Slate Mountain-Bear Ridge

SLATE MOUNTAIN – BEAR RIDGE

 

Season: July to October
Distance: 3 1/2 miles to top of the grove
Elevation: Junction – 9,050 feet

Top of the Grove – 6,500 feet

Loss – 2,550 feet

Difficulty: Down – moderate, 2 hours

Up – difficult, 3/4 hours

Drinking Water: Spring 1 mile north of junction

 

The Summit Trail head (31E14) and the first portion of the hike up to the junction of the Bear Ridge Trail (31E31) are described in QUAKING ASPEN – SLATE MOUNTAIN TRIAL or WINDY GAP – SLATE MOUNTAIN TRAIL.

The Slate Mountain summit is south and the Bear Creek Trail bears off to the north. It is not marked and frequently is hard to follow. When in doubt, look for blazes on trees and piles of rocks (“ducks”). Follow the trail down the ridge and keep looking for clues as to its location.

A little less than a mile from the junction, the trail reaches a broad saddle where it curves east into a bowl and then turns north and passes west of a spring-fed pond in Lost Meadow near the base of the bowl. Shortly you will come to Little Pack Saddle Meadow where there are a couple of rustic camp sites near an excellent spring, the effluent of which flows along the surface for a short distance before again sinking into the ground. It does not usually cross the trail. You are exactly one mile from the junction.

There is a “Bonzai” forest of pines and firs across the meadow at the crest of the ridge. The dwarf trees struggle to survive on the wind-swept rocky sand. Some of the firs grow only about six feet high, yet are so old as to have cones on their uppermost branches. Cross-country hiking west around Nelson Peak (trail 31E33, if you can find it) will get you to Rogers Camp and MountainAire.

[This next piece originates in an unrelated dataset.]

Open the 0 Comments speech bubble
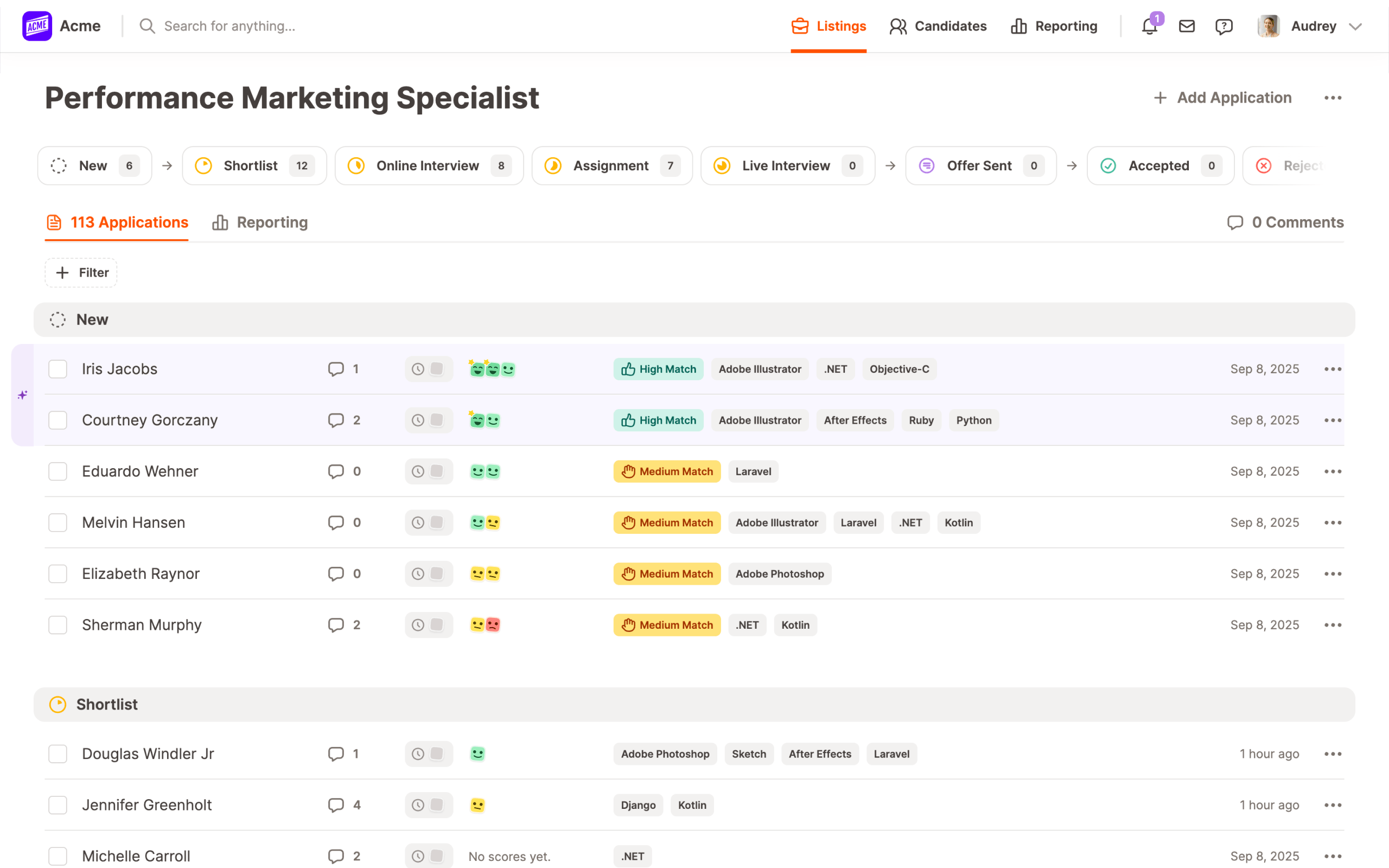(1235, 222)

Continue on down the trail which is easy to lose – but then you really have not lost much. Stay on the ridge because for the next half mile there are some spectacular views of the Nelson valley from the rocks west of the trail. After another 3/4 miles the chinquapin gets thick and the trail skirts around to the right under it. Then you pass some rocks and then the trail regains the ridge about a half mile from the chinquapin detour.

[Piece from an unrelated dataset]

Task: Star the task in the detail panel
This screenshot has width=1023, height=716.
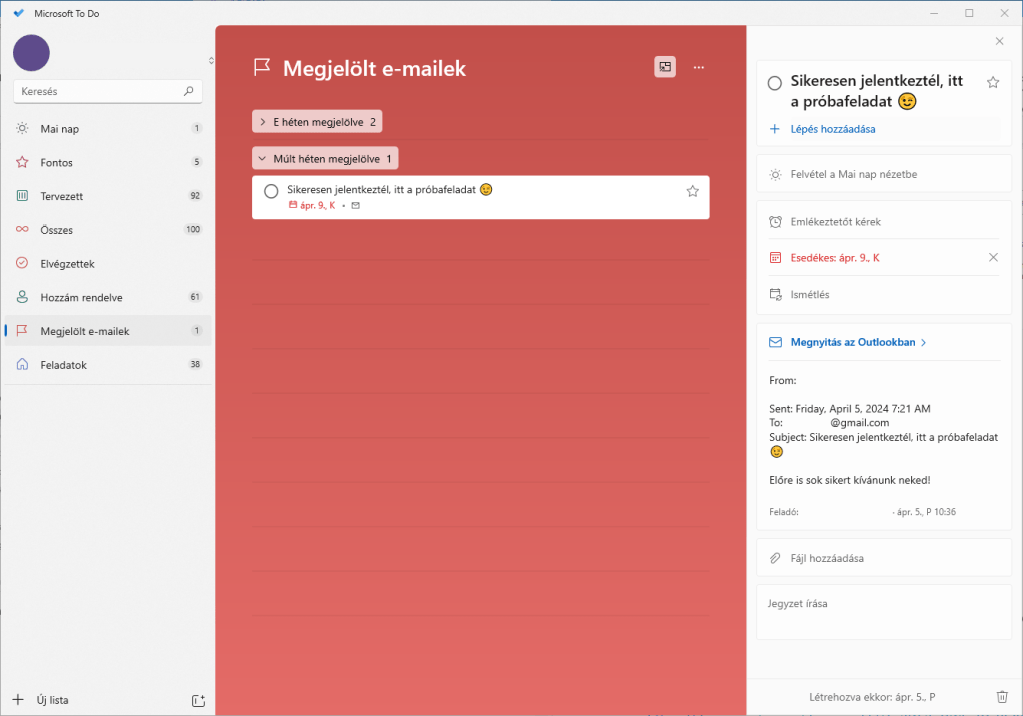Action: coord(993,83)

The trail leaves the ridge a little more than 3 miles from the junction and goes westerly across a small drainage before mounting a second ridge trending north-northwest. Presently you come to a dry meadow at the top of the Belknap Camp Grove of Sequoias, 3 1/2 miles from the junction. The trail from here down is covered in the COY FLAT – BEAR RIDGE TRAIL.